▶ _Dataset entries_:
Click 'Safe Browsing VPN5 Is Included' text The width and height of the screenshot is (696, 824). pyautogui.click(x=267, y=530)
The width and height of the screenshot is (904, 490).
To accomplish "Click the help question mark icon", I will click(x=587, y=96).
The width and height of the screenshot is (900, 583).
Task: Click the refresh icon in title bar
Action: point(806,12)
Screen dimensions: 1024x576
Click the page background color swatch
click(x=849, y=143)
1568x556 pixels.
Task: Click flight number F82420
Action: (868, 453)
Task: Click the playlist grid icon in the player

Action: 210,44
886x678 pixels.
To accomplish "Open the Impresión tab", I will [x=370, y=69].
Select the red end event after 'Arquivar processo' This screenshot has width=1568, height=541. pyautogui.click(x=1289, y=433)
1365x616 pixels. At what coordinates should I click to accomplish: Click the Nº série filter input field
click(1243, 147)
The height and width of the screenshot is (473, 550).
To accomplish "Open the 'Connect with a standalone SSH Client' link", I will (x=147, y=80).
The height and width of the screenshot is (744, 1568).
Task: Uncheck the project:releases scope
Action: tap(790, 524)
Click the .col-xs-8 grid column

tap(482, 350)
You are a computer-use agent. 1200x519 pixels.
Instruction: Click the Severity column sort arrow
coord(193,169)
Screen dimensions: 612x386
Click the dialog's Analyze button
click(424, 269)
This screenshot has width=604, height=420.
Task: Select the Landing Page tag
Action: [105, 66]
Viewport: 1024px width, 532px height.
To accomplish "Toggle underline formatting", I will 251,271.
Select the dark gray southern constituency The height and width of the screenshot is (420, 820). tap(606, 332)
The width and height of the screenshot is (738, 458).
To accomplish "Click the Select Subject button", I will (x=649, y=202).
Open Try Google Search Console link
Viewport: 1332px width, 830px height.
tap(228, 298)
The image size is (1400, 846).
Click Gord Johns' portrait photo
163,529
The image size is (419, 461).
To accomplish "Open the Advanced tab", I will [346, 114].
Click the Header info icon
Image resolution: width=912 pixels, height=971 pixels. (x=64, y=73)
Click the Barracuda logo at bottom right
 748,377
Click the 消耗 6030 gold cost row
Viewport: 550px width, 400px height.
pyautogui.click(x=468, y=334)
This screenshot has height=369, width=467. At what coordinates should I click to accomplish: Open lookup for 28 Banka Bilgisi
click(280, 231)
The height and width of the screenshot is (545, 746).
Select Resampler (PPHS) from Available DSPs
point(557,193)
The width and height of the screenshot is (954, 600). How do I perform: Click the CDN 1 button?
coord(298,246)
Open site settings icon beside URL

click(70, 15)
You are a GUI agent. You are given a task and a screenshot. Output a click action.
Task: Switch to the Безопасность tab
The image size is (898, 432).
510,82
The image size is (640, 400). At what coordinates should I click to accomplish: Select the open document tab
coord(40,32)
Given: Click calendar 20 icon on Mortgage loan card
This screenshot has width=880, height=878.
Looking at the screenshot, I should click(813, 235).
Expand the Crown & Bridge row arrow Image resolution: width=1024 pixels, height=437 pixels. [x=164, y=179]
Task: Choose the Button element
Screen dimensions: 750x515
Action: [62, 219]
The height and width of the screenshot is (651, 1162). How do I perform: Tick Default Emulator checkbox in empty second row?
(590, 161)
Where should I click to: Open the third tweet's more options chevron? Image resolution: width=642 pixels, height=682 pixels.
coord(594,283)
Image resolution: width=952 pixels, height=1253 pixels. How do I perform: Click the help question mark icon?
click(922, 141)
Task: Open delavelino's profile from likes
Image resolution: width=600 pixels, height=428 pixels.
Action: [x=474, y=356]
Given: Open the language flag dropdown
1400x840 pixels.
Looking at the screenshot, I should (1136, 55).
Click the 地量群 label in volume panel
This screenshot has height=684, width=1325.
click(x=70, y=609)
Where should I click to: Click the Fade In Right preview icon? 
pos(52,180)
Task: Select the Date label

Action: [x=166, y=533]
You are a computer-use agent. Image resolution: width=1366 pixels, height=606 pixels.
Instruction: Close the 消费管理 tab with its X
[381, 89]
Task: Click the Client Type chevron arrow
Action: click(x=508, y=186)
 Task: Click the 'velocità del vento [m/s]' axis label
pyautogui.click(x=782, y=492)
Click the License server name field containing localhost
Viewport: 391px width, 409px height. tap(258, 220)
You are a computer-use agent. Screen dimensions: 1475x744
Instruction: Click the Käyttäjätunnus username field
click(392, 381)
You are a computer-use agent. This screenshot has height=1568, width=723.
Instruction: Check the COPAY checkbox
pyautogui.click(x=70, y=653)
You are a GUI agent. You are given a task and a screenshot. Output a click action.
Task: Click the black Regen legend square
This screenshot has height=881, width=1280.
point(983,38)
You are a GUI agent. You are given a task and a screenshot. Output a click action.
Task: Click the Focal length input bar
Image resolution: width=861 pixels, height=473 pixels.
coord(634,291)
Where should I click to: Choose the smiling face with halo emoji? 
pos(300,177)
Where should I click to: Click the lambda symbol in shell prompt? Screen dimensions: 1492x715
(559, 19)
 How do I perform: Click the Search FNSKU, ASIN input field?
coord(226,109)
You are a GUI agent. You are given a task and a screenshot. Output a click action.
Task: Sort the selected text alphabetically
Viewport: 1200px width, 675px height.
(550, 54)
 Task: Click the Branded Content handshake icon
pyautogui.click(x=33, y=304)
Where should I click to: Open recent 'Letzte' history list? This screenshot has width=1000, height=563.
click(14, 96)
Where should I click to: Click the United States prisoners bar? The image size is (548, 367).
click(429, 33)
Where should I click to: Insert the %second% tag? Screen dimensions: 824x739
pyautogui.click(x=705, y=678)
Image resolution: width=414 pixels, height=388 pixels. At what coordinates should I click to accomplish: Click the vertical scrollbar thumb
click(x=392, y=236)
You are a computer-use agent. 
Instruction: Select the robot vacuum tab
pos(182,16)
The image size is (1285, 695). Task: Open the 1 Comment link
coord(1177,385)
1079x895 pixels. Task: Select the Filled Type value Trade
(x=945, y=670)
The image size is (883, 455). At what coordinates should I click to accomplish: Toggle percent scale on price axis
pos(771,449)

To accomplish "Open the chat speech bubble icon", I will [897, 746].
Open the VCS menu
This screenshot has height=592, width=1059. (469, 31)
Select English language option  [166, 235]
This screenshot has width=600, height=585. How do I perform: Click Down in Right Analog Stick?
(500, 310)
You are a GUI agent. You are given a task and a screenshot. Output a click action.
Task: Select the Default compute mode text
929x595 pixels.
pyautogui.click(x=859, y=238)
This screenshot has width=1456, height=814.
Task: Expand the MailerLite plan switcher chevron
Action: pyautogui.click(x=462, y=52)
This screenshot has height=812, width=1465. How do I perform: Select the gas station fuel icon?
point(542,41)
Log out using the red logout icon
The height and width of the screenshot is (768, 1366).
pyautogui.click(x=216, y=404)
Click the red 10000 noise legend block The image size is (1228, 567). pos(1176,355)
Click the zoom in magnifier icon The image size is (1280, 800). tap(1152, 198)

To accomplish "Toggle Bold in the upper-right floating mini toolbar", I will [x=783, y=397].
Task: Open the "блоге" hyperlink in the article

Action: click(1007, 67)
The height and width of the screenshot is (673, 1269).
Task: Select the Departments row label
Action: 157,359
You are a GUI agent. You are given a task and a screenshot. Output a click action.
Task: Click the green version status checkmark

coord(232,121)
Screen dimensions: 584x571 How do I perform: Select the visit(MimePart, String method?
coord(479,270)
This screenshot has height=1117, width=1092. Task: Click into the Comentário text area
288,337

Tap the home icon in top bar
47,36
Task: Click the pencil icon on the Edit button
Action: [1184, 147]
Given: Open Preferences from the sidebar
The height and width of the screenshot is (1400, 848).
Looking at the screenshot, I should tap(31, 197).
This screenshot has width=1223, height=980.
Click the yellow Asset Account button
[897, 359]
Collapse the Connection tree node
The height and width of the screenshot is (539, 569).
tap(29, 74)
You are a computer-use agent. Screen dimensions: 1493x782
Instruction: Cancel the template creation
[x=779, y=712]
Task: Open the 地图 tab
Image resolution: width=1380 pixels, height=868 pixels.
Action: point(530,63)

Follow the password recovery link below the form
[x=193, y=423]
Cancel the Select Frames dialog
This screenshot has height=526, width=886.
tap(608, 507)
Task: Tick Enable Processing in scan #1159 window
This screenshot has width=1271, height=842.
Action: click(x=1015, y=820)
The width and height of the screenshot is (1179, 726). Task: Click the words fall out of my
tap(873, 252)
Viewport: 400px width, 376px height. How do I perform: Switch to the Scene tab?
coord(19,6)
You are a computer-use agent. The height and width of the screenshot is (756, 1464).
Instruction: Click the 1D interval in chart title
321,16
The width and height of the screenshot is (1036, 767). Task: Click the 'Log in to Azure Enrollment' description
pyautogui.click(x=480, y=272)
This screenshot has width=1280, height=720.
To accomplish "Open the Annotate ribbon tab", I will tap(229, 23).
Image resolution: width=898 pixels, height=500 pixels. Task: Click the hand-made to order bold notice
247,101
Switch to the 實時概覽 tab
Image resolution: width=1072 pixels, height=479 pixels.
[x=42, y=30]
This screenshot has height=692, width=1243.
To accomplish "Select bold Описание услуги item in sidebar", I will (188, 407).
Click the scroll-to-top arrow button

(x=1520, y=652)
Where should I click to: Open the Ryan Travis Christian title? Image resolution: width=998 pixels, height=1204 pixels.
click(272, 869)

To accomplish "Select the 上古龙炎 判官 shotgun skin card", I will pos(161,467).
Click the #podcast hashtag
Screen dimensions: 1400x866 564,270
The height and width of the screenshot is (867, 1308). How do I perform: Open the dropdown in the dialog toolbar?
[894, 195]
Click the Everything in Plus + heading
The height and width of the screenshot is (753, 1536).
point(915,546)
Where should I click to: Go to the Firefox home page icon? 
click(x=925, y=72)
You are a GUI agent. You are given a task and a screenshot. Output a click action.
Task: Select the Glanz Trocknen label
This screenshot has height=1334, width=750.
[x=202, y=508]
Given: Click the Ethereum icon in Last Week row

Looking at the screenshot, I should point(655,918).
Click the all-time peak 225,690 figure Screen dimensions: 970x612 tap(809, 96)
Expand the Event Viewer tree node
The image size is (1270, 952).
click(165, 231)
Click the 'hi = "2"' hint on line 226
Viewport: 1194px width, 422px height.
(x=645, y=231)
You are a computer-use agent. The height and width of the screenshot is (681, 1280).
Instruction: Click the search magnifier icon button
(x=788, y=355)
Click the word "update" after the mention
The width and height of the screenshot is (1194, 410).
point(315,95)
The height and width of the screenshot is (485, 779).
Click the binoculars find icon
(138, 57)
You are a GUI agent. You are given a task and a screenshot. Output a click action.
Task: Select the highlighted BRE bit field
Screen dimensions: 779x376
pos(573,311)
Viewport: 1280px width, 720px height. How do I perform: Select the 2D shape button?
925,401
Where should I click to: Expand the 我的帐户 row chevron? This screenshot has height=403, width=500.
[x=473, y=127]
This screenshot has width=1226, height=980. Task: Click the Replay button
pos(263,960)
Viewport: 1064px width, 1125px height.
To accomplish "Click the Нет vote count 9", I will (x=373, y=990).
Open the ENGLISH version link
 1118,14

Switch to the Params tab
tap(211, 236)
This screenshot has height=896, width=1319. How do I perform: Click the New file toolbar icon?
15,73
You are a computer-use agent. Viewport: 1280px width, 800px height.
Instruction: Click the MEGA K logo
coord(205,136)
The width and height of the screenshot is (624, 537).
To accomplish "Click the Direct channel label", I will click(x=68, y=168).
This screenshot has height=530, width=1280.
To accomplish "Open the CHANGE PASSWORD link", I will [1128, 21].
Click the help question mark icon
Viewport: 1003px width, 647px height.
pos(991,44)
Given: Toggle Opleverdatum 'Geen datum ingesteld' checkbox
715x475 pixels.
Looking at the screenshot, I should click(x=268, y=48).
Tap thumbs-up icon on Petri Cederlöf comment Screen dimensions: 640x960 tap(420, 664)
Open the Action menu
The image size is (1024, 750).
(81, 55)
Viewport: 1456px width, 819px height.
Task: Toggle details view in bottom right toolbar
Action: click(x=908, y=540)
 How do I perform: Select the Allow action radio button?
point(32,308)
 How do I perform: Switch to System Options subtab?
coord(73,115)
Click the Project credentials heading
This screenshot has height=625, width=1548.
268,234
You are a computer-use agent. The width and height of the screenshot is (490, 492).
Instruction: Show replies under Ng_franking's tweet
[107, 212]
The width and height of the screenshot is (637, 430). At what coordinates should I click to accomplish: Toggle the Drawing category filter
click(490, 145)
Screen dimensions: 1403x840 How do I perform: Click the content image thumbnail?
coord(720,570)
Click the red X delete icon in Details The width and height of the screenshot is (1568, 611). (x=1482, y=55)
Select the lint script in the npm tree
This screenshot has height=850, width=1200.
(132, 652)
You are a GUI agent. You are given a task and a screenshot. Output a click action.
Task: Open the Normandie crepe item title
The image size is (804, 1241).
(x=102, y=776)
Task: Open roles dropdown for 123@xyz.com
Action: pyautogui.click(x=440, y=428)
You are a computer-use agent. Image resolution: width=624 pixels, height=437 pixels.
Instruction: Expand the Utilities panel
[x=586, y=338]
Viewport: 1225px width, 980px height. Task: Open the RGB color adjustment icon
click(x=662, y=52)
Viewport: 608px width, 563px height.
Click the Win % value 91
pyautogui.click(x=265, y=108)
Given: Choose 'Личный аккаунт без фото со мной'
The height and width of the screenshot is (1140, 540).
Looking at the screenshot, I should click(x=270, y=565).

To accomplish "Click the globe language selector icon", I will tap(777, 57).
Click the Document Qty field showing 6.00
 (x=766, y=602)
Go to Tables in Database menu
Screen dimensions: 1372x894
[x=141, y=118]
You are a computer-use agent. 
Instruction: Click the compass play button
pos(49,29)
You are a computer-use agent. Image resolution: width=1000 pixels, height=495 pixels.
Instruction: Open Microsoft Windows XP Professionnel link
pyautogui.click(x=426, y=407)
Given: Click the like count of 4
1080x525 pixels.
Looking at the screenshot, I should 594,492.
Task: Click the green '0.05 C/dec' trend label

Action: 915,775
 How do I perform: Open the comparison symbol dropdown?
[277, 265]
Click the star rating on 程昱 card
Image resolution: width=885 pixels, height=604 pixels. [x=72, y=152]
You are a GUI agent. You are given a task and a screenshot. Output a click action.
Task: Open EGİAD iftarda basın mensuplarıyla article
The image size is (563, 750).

▶ _What the task requires_:
Please give the number of lines above that contain the string "item", and nothing more.

▶ _Exercise response_:
2